FROM MASTERY TO INTIMACY
For centuries, businesses were focusing on mastery, or growing superiority in a certain domain or strategic focus. It was all about doing things better, faster or cheaper. Car manufacturer Toyota is exemplary in this pursuit of excellence. In 1951, it installed its so-called ‘Creative Idea and Suggestion System’ (CISS), which allows every employee, regardless of their role or focus, to make suggestions on ways to improve the production process.
Yet as one becomes so obsessed with continuously improving products, services and processes, one loses sight of whom they are doing it for, and that is the consumer.
“When your eyes are only looking at the organization, your ass is facing the customer.” – Yudai
FROM CONSUMER INTELLIGENCE TO CONSUMER CENTRICITY
To survive and even thrive in these turbulent times, businesses around the world need to keep the finger on the pulse to understand the consumers’ changing needs and wants. As Zhang Ruimin, founder and CEO of Haier, rightly points out: “There are no great companies, only relevant companies”. This requires commitment to listen to the voice of the consumer, and installing a culture and infrastructure where consumers are an integral part of the business.

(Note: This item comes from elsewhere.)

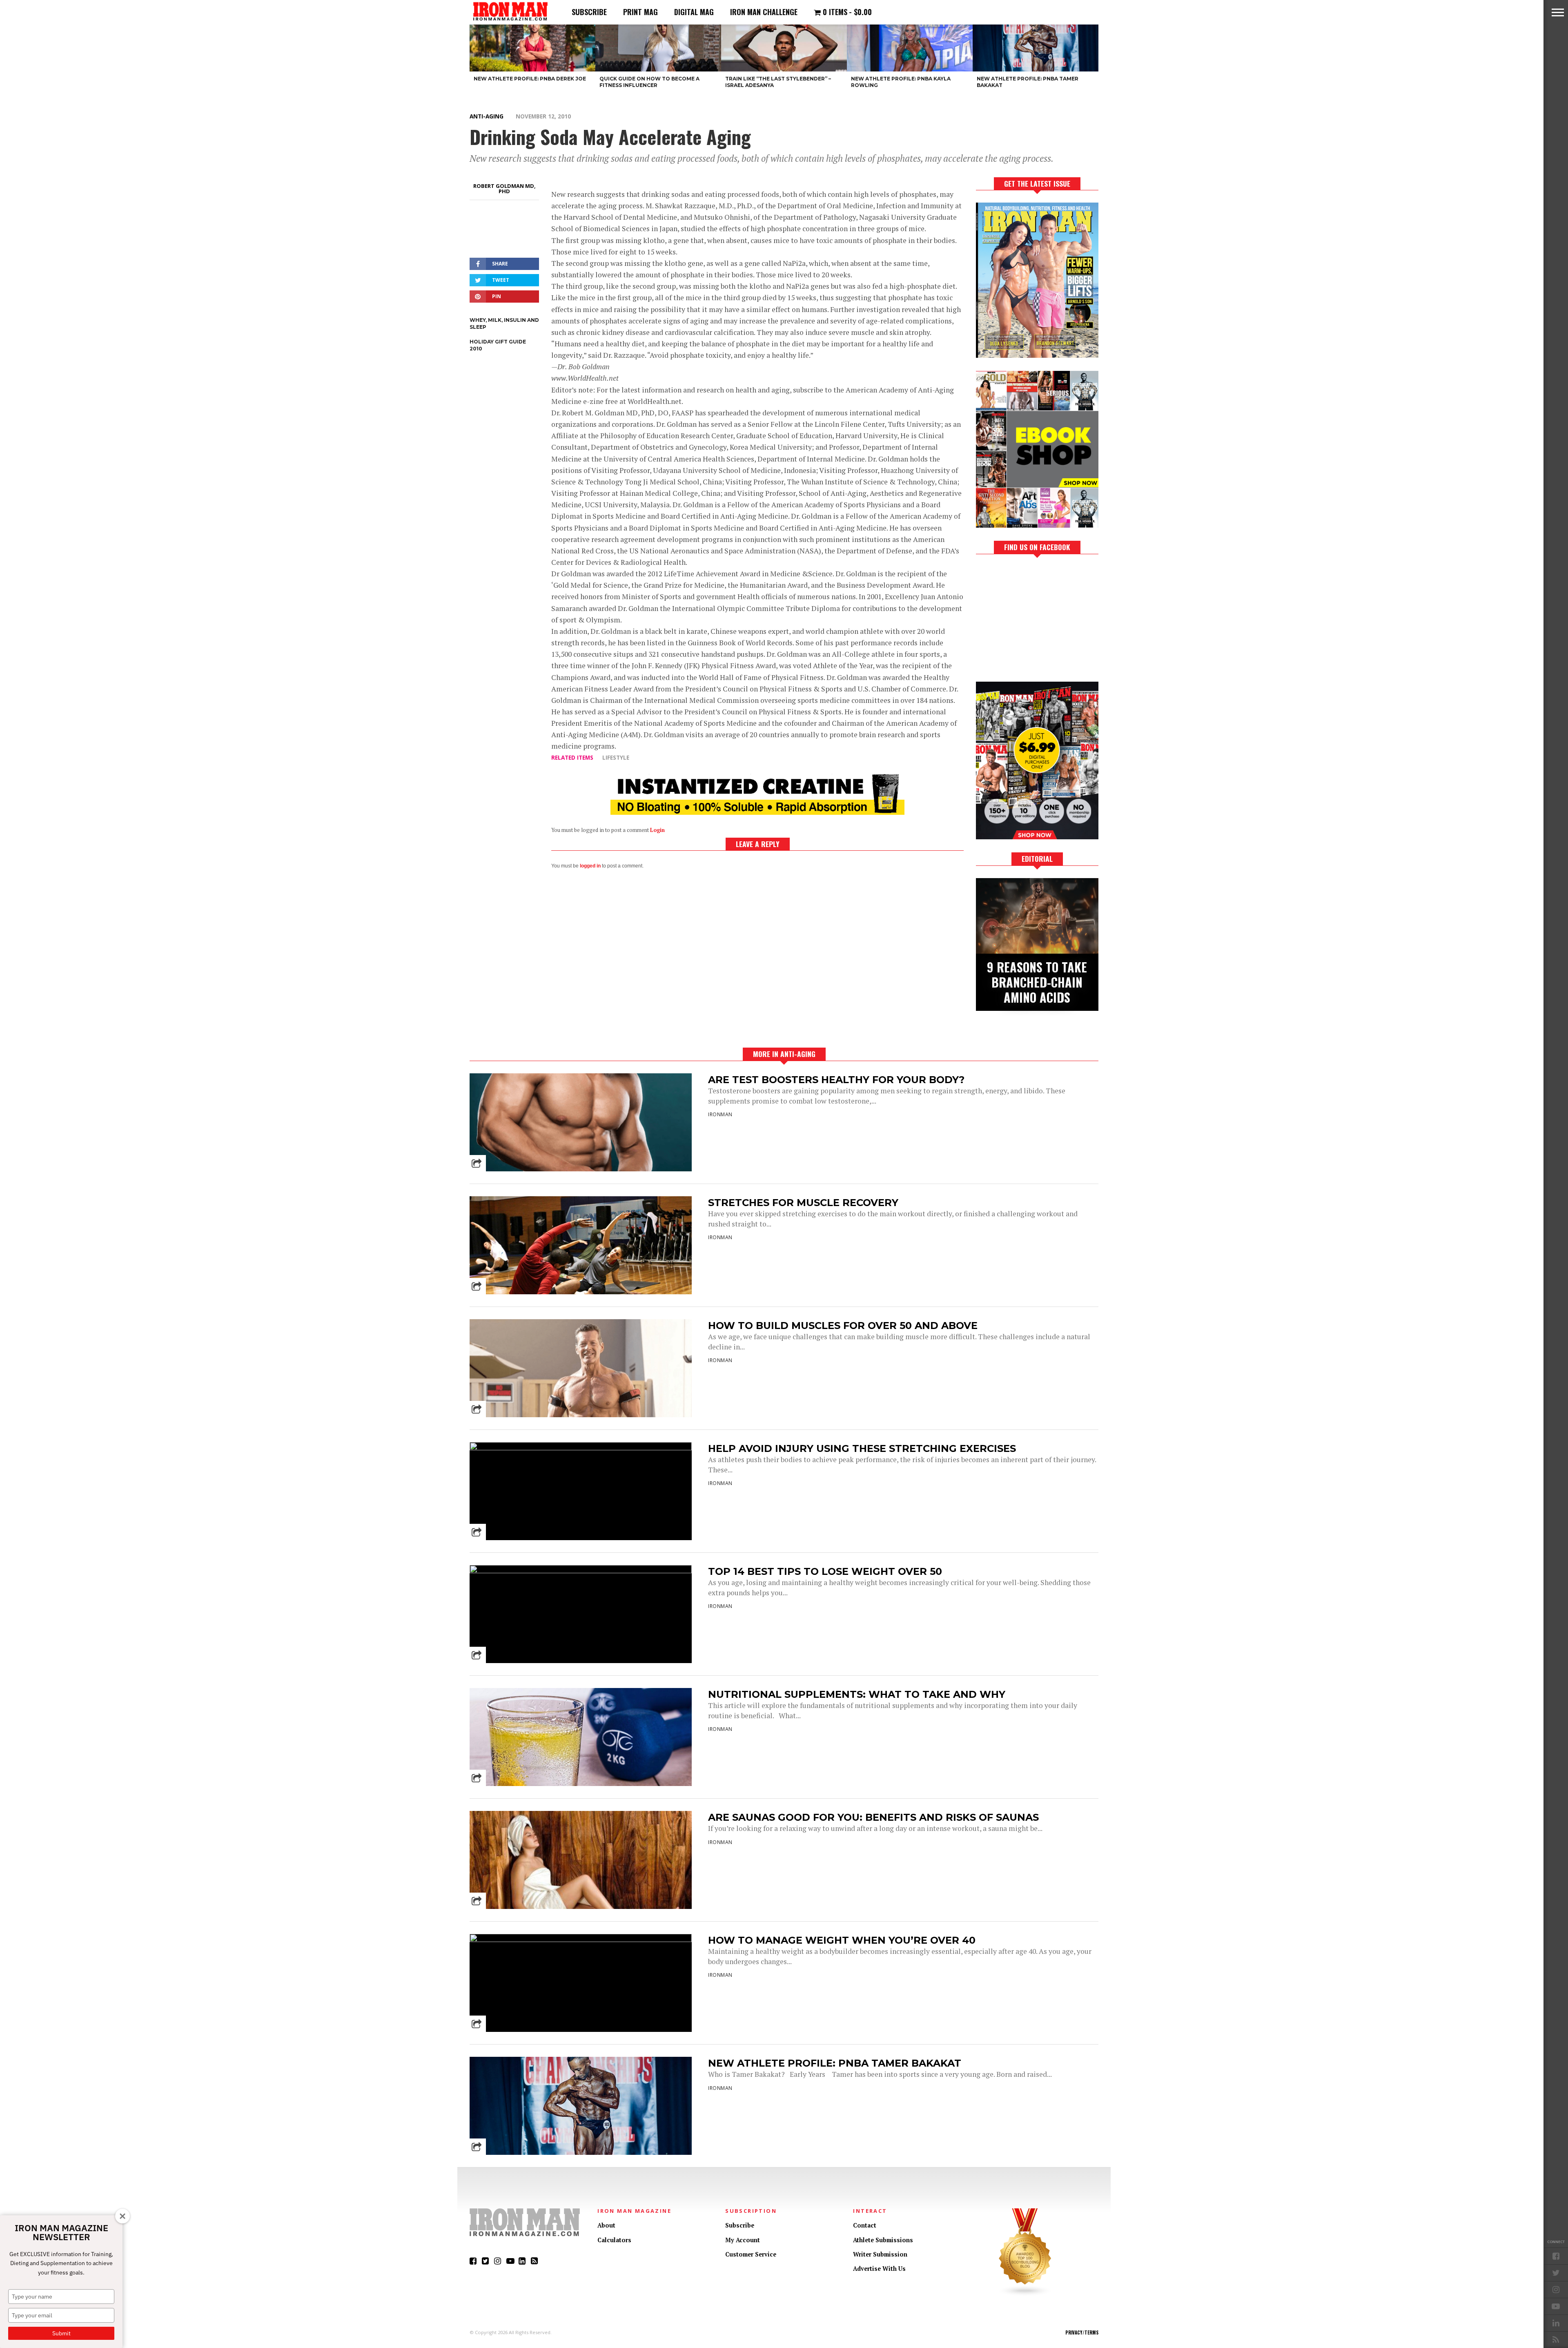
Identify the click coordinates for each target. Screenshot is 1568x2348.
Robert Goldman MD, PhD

Yet, there seems to exist a large gap between what companies say and what they do. Research by Capgemini with more than 3,000 consumers and 600 executives has shown that while 75% of organizations claim to be consumer-centric, only 30% of consumers agree that they are. So where does the problem lie? We can identify three different gaps organizations need to close in order to drive consumer centric thinking: the empathy gap, the relevance gap and the experience gap.
1. EMPATHY GAP
The empathy gap is the gap between the daily reality and context of consumer lives, and that of business stakeholders working for brands. This can be closed by connecting brand stakeholders with the consumer reality and developing a more consumer-intuitive organizational culture.
2. RELEVANCE GAP
The relevance gap is the gap between the needs and frictions consumers have, and the solutions the brand (wants to) offer(s) to the market. We can close this gap by getting brands to collaborate with consumers to better understand their needs and frictions, and developing the most impactful solutions to address these frictions.
3. EXPERIENCE GAP
The experience gap is the gap between daily experiences of consumers with the brand, and the choices the brand makes to deliver to consumers. This can be decreased by collecting and listening to (real-time) consumer feedback about brand experiences, and triggering (real-time) actions to improve business performance.
Many consumer-centricity efforts are still focused on closing that relevance gap, yet consumer-centric organizations need to actively work on all three levels, by connecting with, collaborating with, and listening to consumers.